Anne of Cleves, Hans Holbein, 1539, oil on canvas, Louvre, Paris
There is a great number of portraits from Henry VIII's period. Some were used for propaganda; others served the role photographs play for us today. In the latter category belongs today’s artwork. The portrait of Anne of Cleves, a Dutch princess, was painted by Hans Holbein for a very specific reason. It was to be taken to the king as a picture of the woman who was to become his fourth wife. Henry said yes; Anne came to England and Henry instantly disliked her claiming he would marry her only to satisfy his realm. Anne became queen but the king was never able to see her as his wife suggesting he was not able to perform his marital duties because his consort was so ugly and looked like a ‘mare of Flanders’. Soon after their wedding he was involved in an affair with the teenager Katherine Howard who became wife number 5.
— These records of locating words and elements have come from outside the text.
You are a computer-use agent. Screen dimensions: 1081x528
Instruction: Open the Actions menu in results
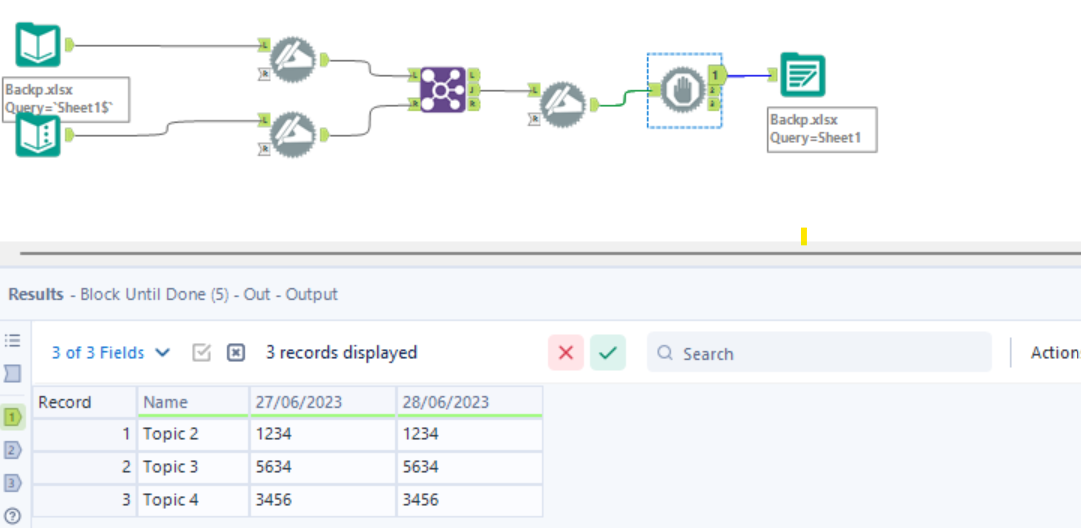(1054, 353)
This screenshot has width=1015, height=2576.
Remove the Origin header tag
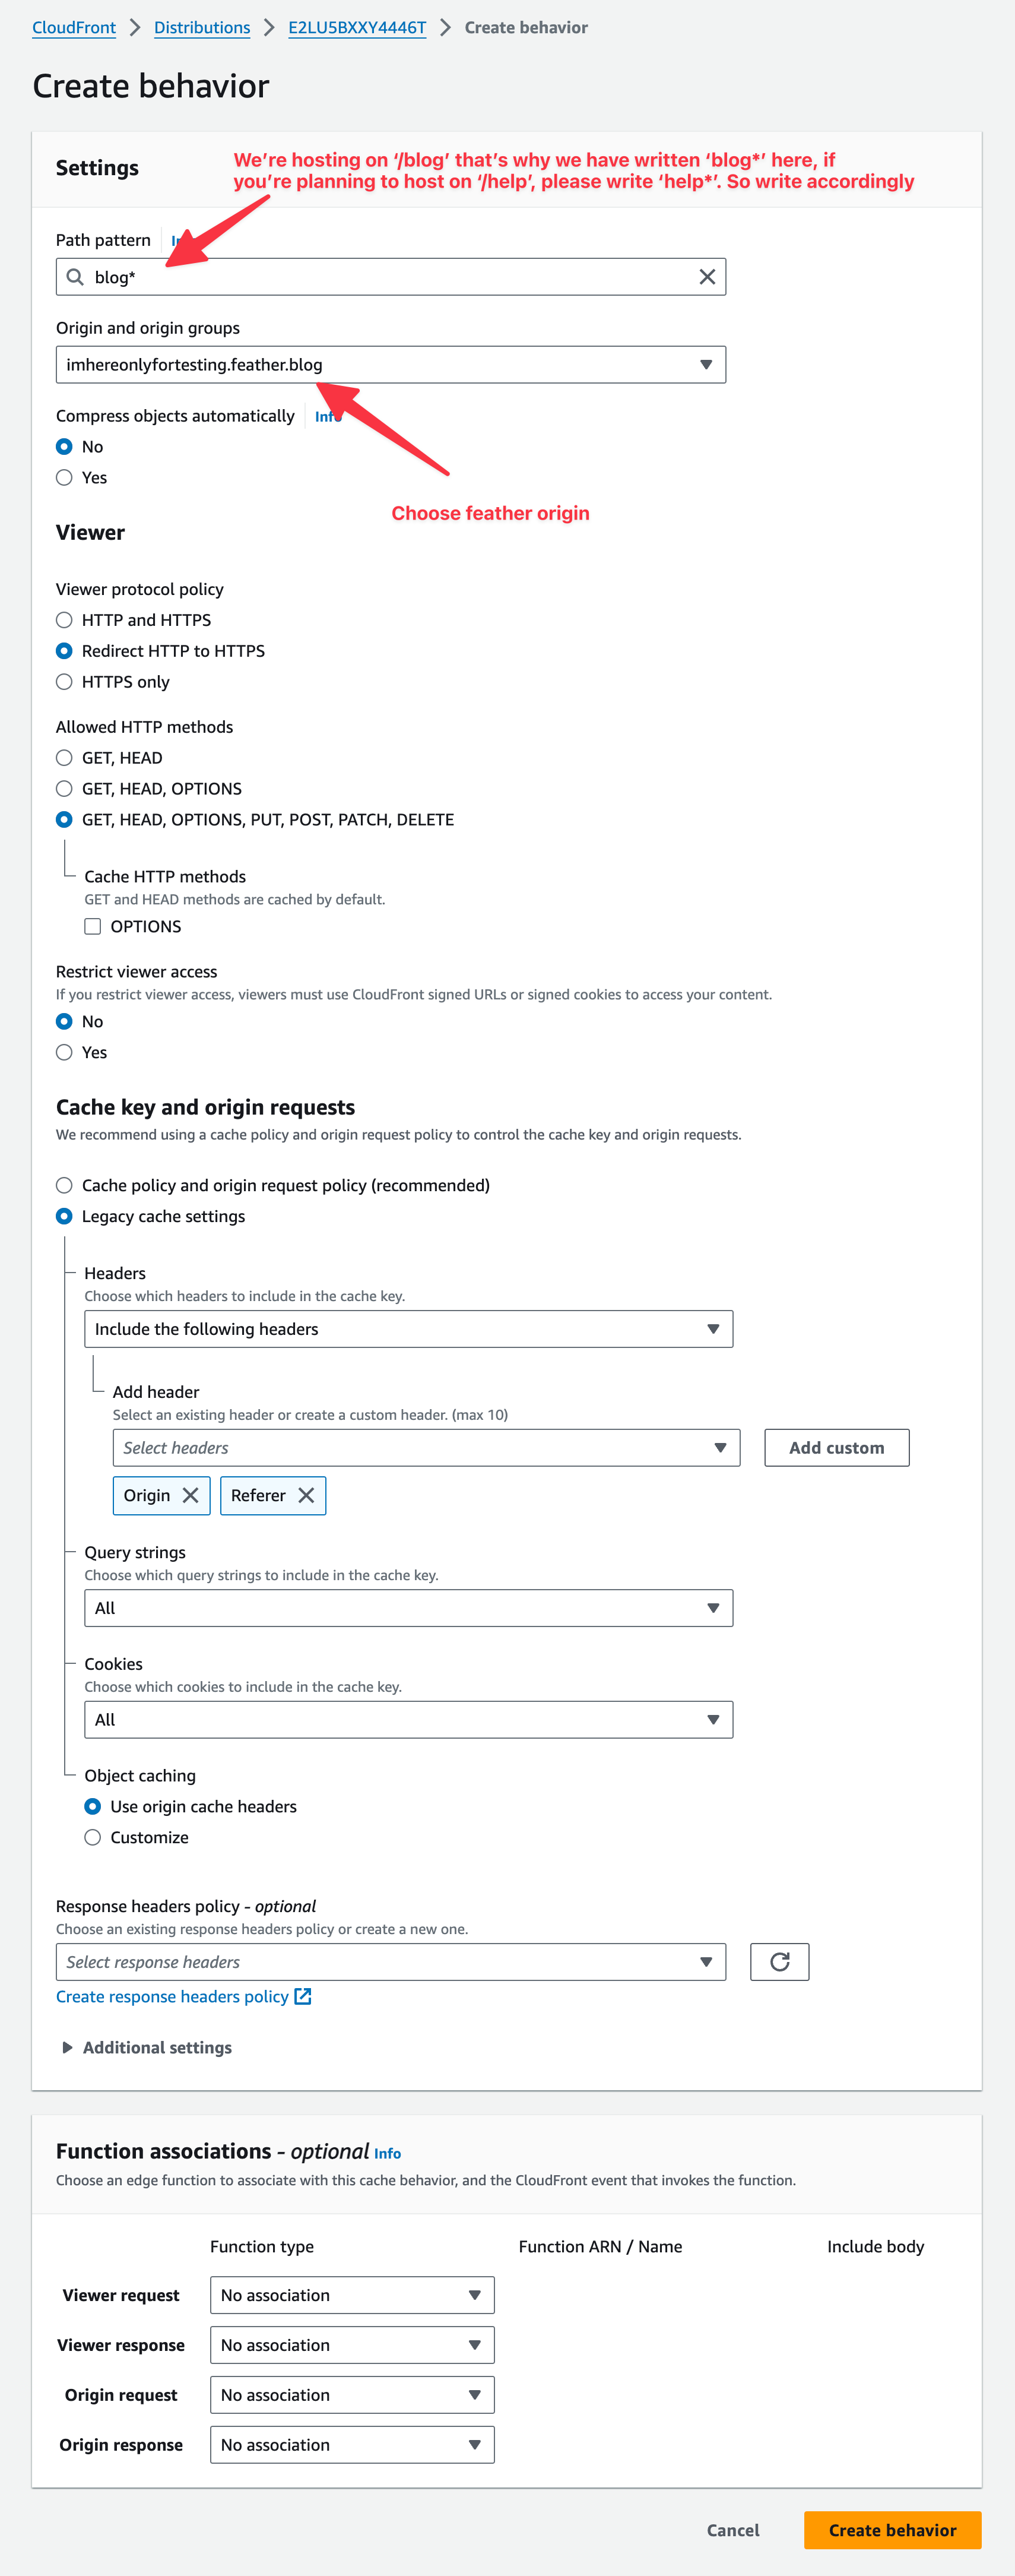click(191, 1495)
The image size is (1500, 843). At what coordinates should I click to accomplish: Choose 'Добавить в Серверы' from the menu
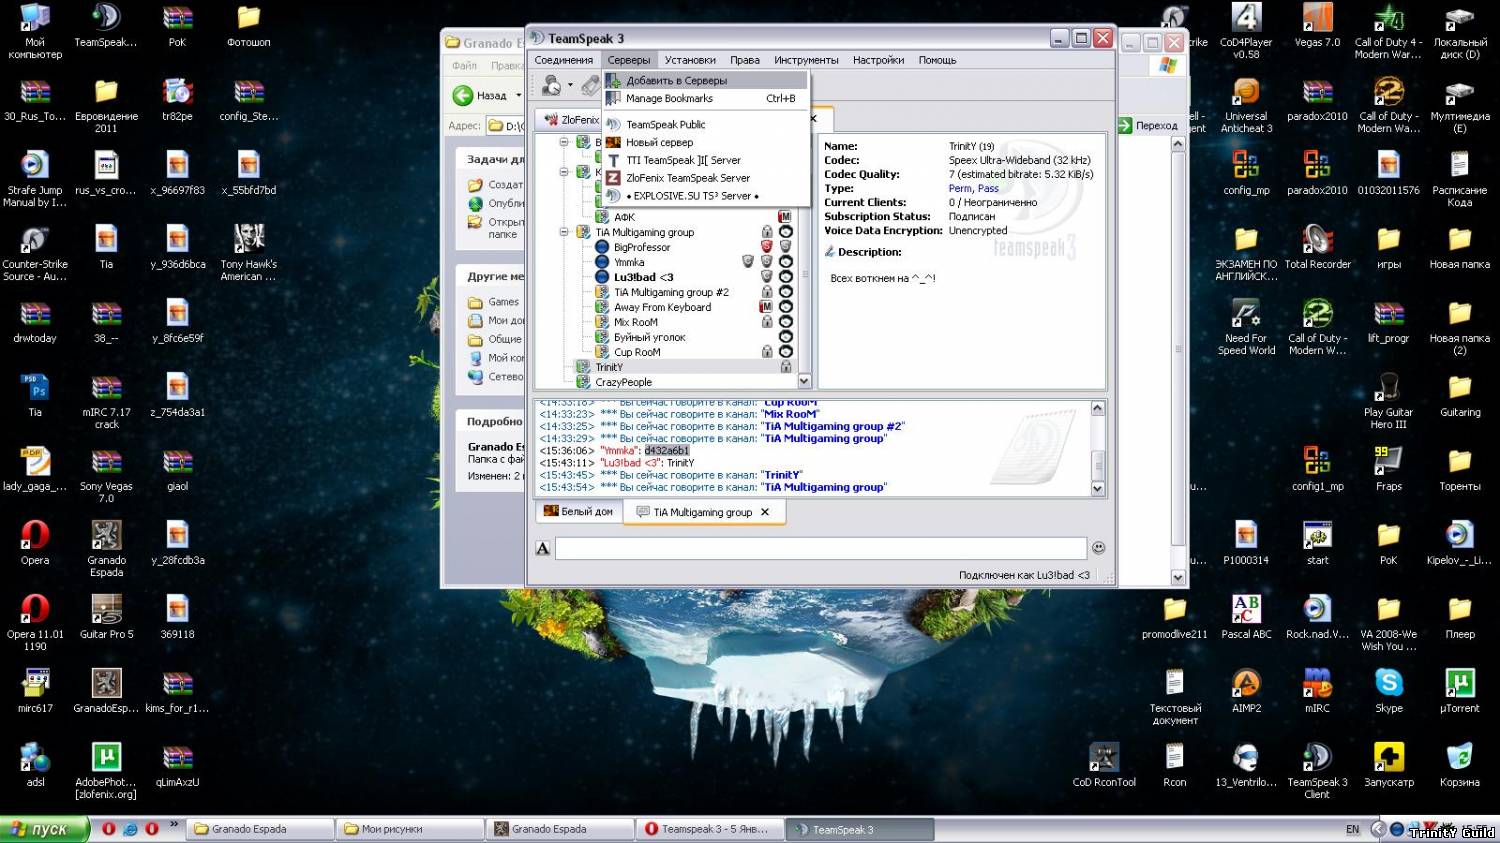pyautogui.click(x=676, y=81)
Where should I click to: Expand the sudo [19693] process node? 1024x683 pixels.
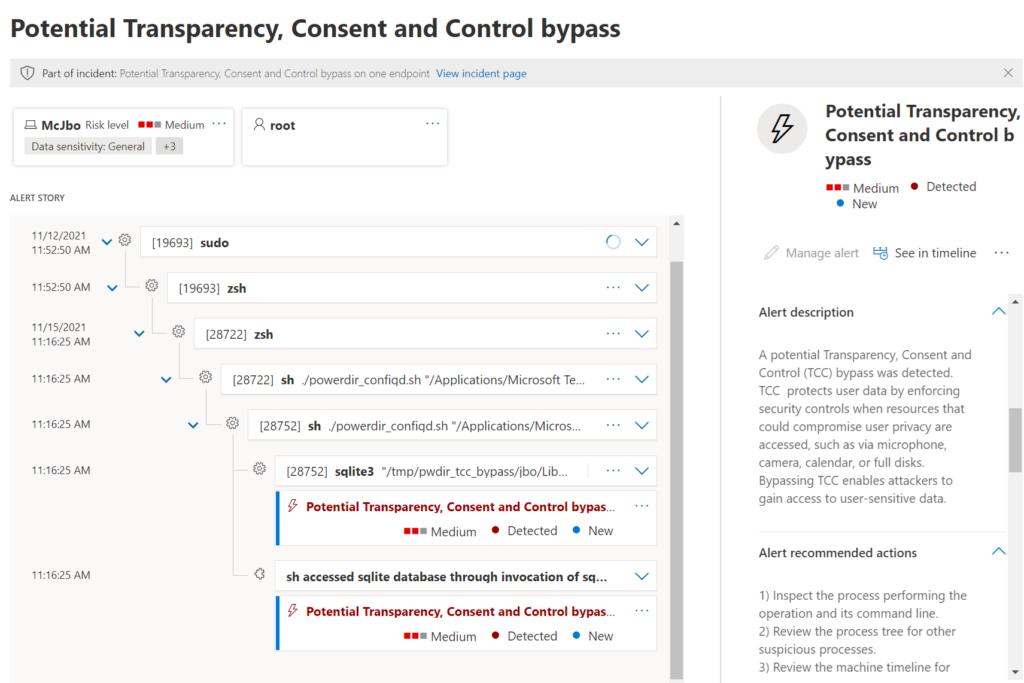click(x=641, y=242)
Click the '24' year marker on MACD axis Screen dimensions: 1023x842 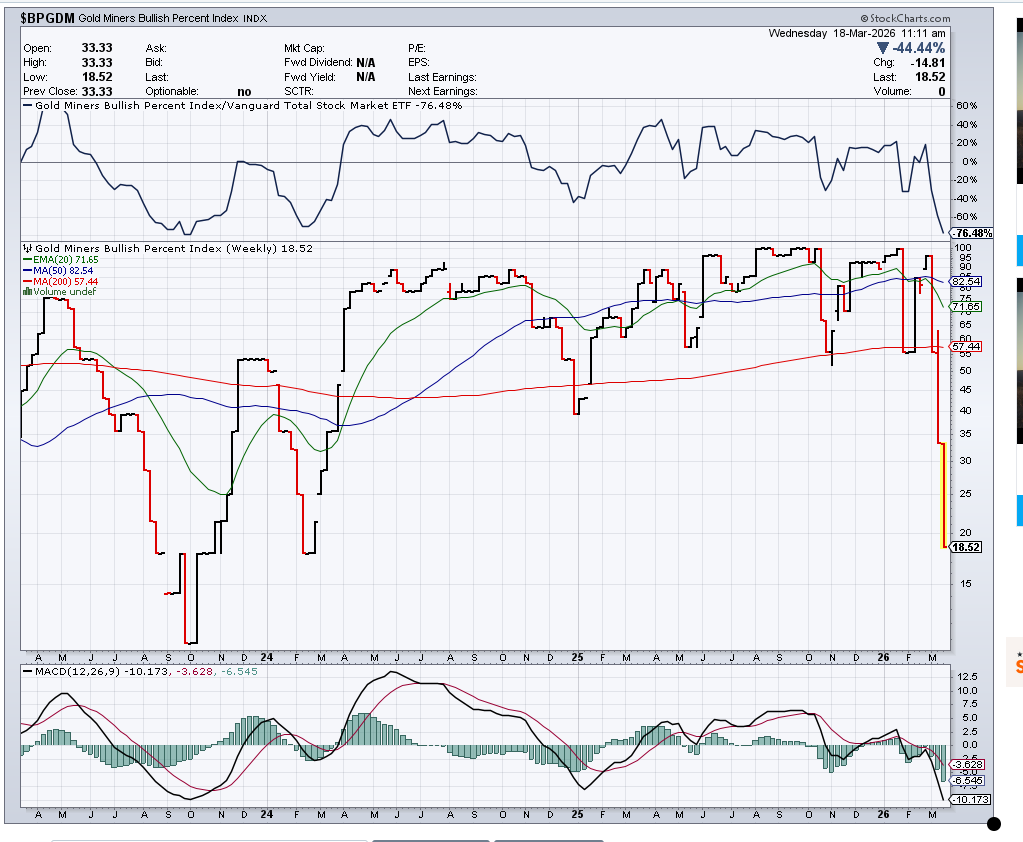click(266, 814)
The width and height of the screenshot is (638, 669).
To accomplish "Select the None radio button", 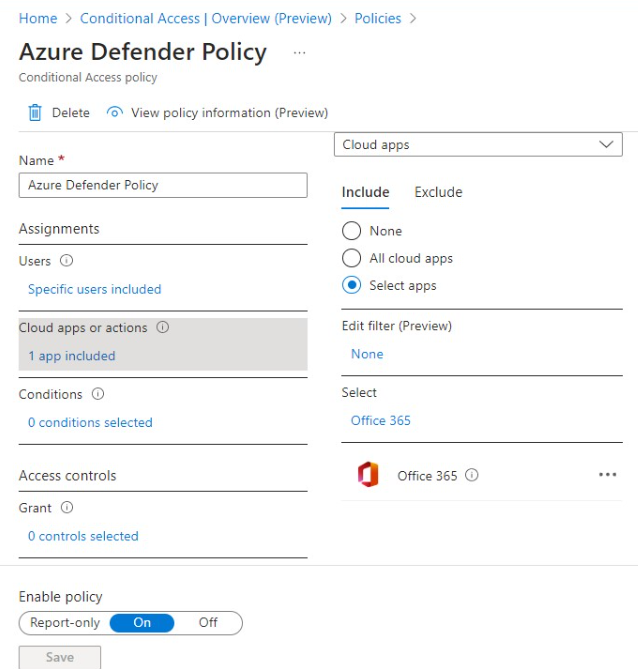I will click(x=351, y=231).
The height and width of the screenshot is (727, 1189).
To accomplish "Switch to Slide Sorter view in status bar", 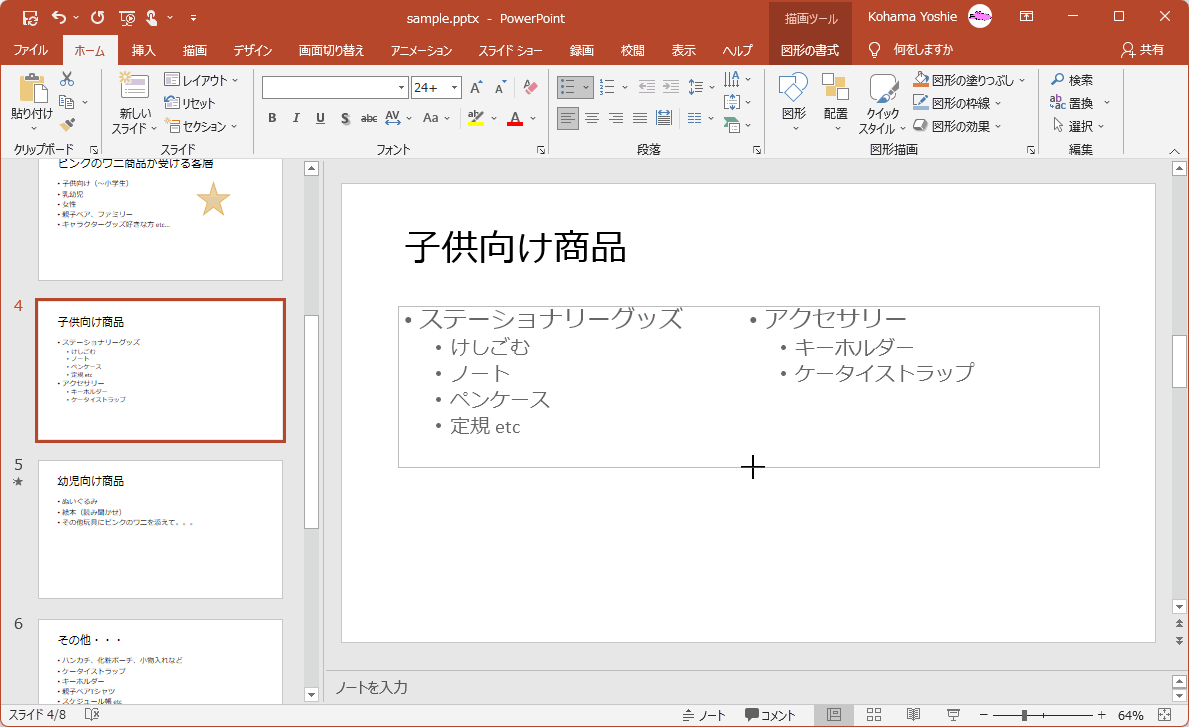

Anne agreed quickly to the annulment and remained in England where the king gave her a number of residences and sufficient money to lead a comfortable and independent life, very few women of her time would ever enjoy. She remained in good terms with Henry and his three children and probably made the best deal than any of Henry’s six wives.
Why Henry disliked Anne so much remains a mystery, as the portrait by Holbein could hardly explain the king’s behaviour. It has been suggested that the painting was not totally true to reality, however this is probably not true as the artist continued to enjoy Henry’s favour.